Units: Looter, Raider, Hoover UFO
Advantage: Grab lots of coins and minerals quickly
Disadvantage: Non-combat units

Faceless Hordes
These units are characterized by the fact they’re small for their type, cheap, and don’t have a specialized role. They’re there to be trained or built in large numbers and act as a sort of jack of all trades without any specialized skill. You get them early, and will find better replacements later on (see We Get In Fights).

Units: Marine, Beetle Tank, Wasp
Advantage: Cheap everyman hordes
Disadvantage: Mediocre performance

We Get In Fights
These are the units that are designed specifically for tearing apart a target’s base, seeking out defenses like turrets and trying to smash them as quickly as possible. Tend to be expensive, relatively speaking, but you want them for just about every assault or revenge.

Units: Flamethrower, Starlinator, Colossus, Hawk
Advantage: Excellent assault units
Disadvantage: Expensive to field

Trick Ponies
These are units that have a special ability that marks them as unusual- something that bends the rules or simply doesn’t fit the other categories for whatever reason. This tends to be their one and only trick, but it can be a useful one if you know how and when to apply it.
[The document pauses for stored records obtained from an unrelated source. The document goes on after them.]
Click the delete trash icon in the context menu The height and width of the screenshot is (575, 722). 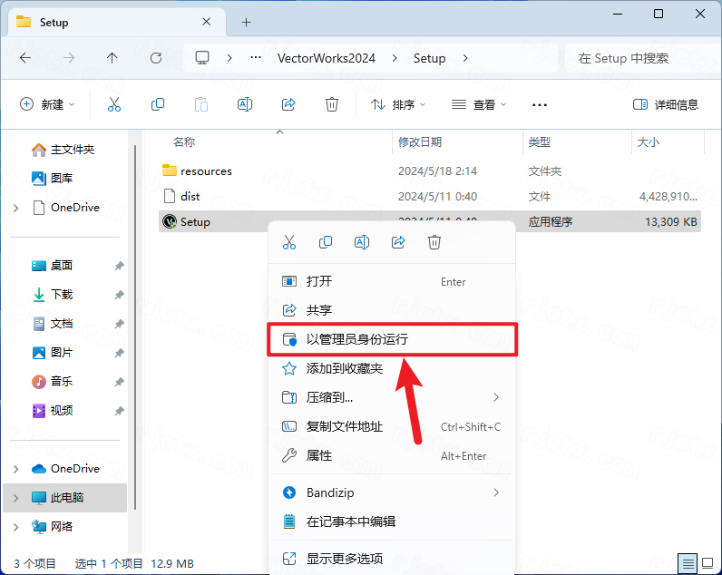coord(434,242)
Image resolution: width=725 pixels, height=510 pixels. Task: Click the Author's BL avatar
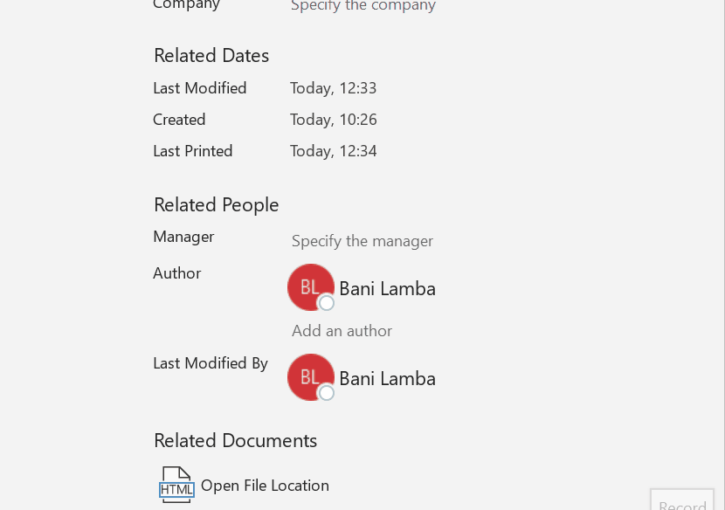click(x=310, y=287)
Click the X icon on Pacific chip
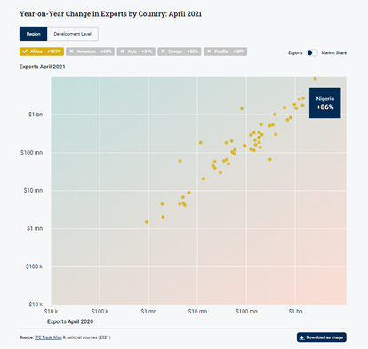 tap(209, 52)
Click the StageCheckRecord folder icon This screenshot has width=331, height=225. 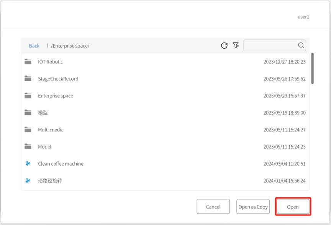click(x=28, y=79)
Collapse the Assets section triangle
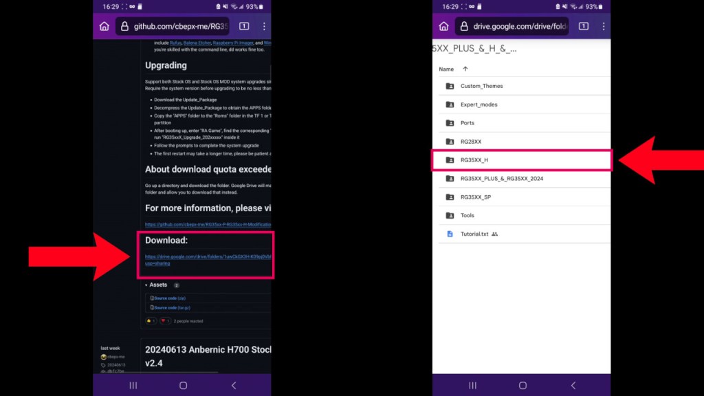The width and height of the screenshot is (704, 396). 146,285
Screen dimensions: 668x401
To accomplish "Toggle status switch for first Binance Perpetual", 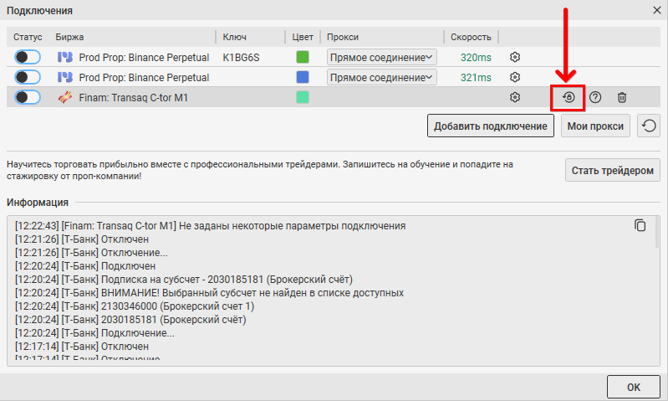I will [28, 57].
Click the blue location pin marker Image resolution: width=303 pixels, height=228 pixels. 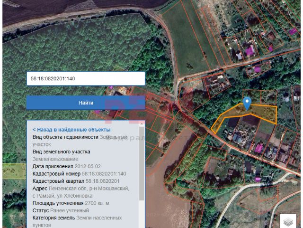(x=247, y=104)
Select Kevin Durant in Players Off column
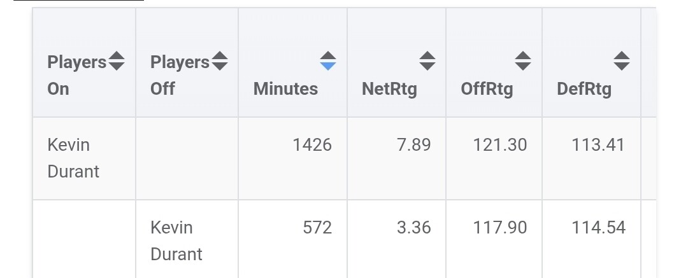The width and height of the screenshot is (688, 278). [176, 240]
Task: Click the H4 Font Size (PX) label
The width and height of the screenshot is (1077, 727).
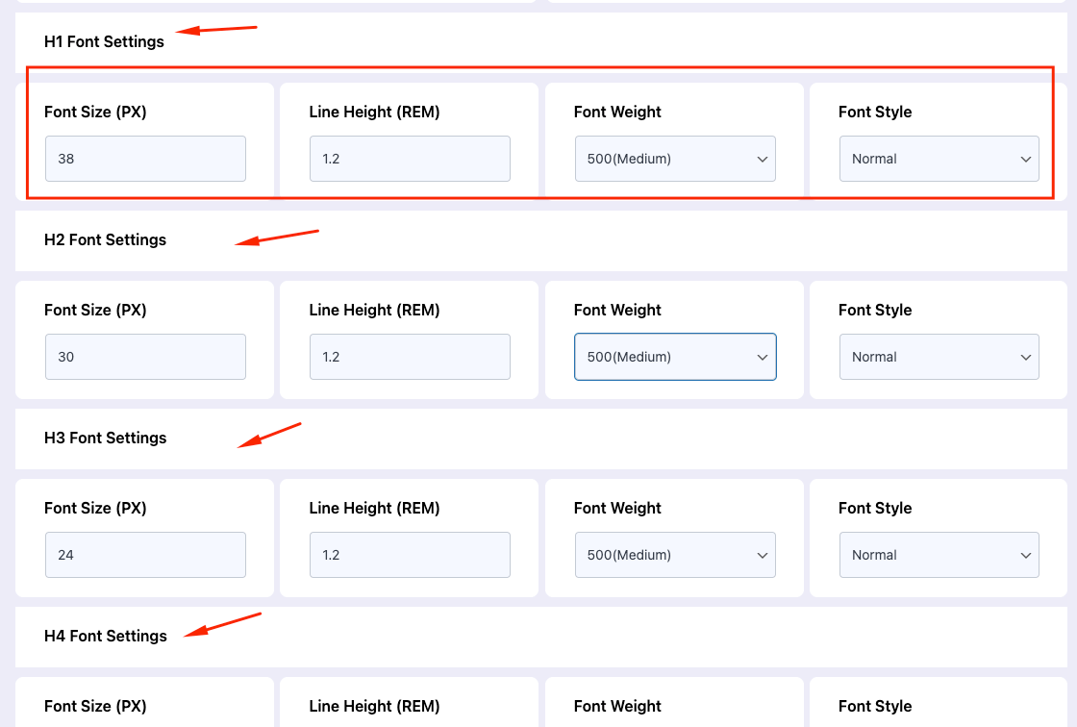Action: tap(95, 706)
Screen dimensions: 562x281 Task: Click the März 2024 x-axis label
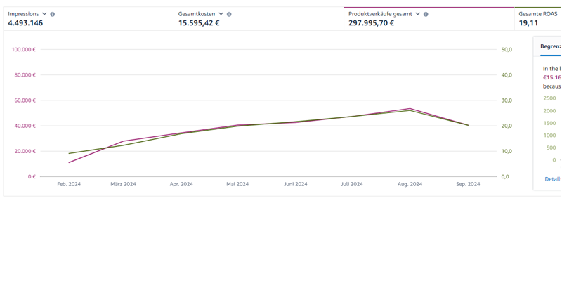123,184
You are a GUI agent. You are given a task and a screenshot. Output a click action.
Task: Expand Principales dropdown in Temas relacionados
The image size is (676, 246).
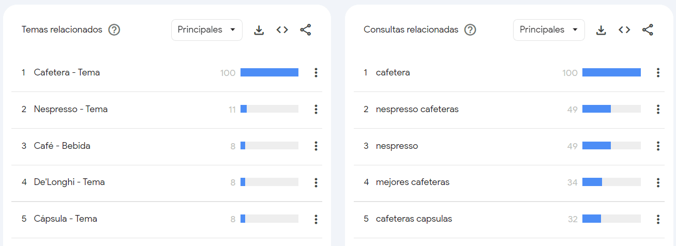tap(206, 30)
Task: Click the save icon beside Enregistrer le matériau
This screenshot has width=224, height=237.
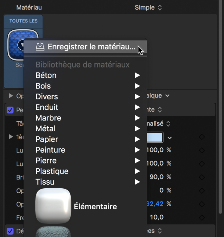Action: click(x=40, y=46)
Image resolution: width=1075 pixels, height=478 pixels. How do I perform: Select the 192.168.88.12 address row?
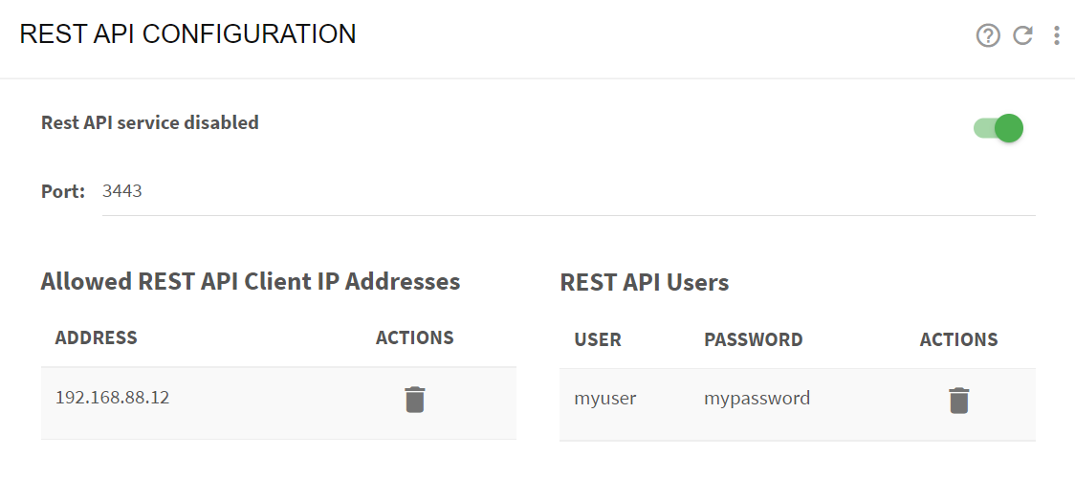278,403
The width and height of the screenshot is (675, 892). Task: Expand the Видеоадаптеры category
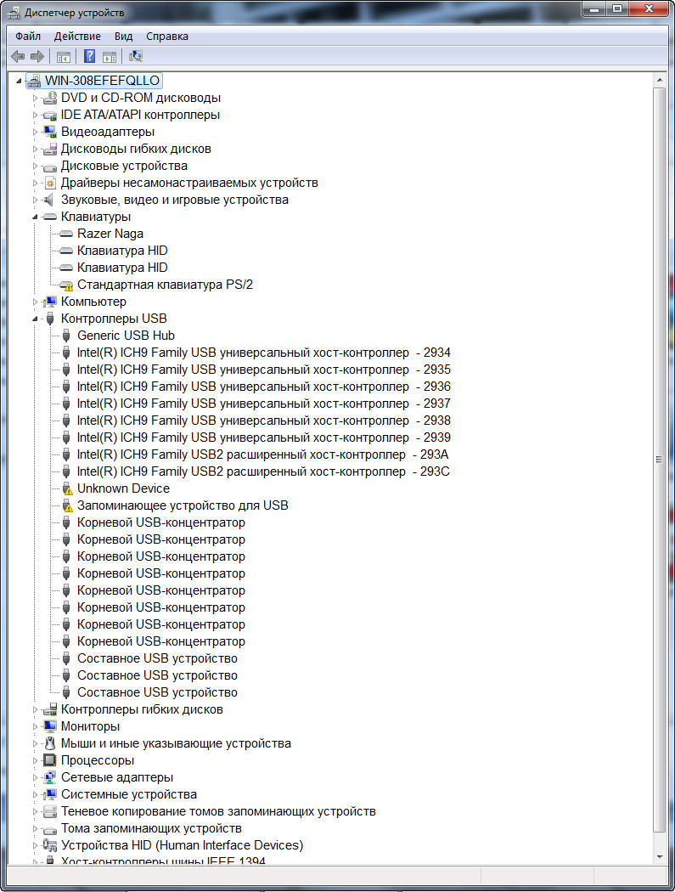tap(36, 132)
Due to the nature of Trick Ponies, we’ll address them individually.

1. Bazookas
Almost Faceless Horde material, Bazookas are more glass cannons- they’re squishier in exchange for greatly improved firepower and range. You could think of them as an artillery unit. They’re also one of the few units able to target airborne opponents, which makes them good bunker fodder- while backed up by tougher things. Also fun to drop in a blind spot in a target’s defenses, where they can sit still and pound things around them. Useful as a second line supporting your assault- just keep in mind they target anything, so the support is going to be rather iffy after the first building falls.

2. Kamikaze
The traditional one shot unit, the Kamikaze deals out a tremendous amount of damage to a target- and has good health and speed to get to it in one piece. The primary purpose is to blow large holes in walls to get other units to attack things behind them- but they can also be useful to try and soften up targets like Mortar turrets or stage a lightning raid on an exposed Star Base. The big problem is they really want to destroy walls- and most bases will have a lot of walls. Most of them not in your way. Apply judiciously.

3. Mole
The Mole doesn’t look like much on paper- the Damage, Health, and Size all argue for using Beetle Tanks instead. But the Mole’s advantage is that it can’t be attacked while moving underground. That seriously increases its resilience… so long as it spends most of its time moving. Your best bet with Moles is going to be using them to tear down low Health buildings and bypass hedge mazes of walls. Very specialized, but useful.

4. Zeppelin
If the Bazooka is nearly a Faceless Horde, the Zeppelin almost fits in We Get In Fights. Very resilient, lots of damage output… but it doesn’t discriminate between defenses and other targets. It largely serves to devastate an area while absorbing incoming fire, which it needs to do because it also happens to be slow. If you want a Mortar turret or Cannon Blast turret removed quickly and there’s no anti-air nearby, this will do it for you. It may even do it if there are anti-air defenses nearby. Also good to let someone know when they’ve annoyed you by using them to level their entire base- after other units clean out the turrets.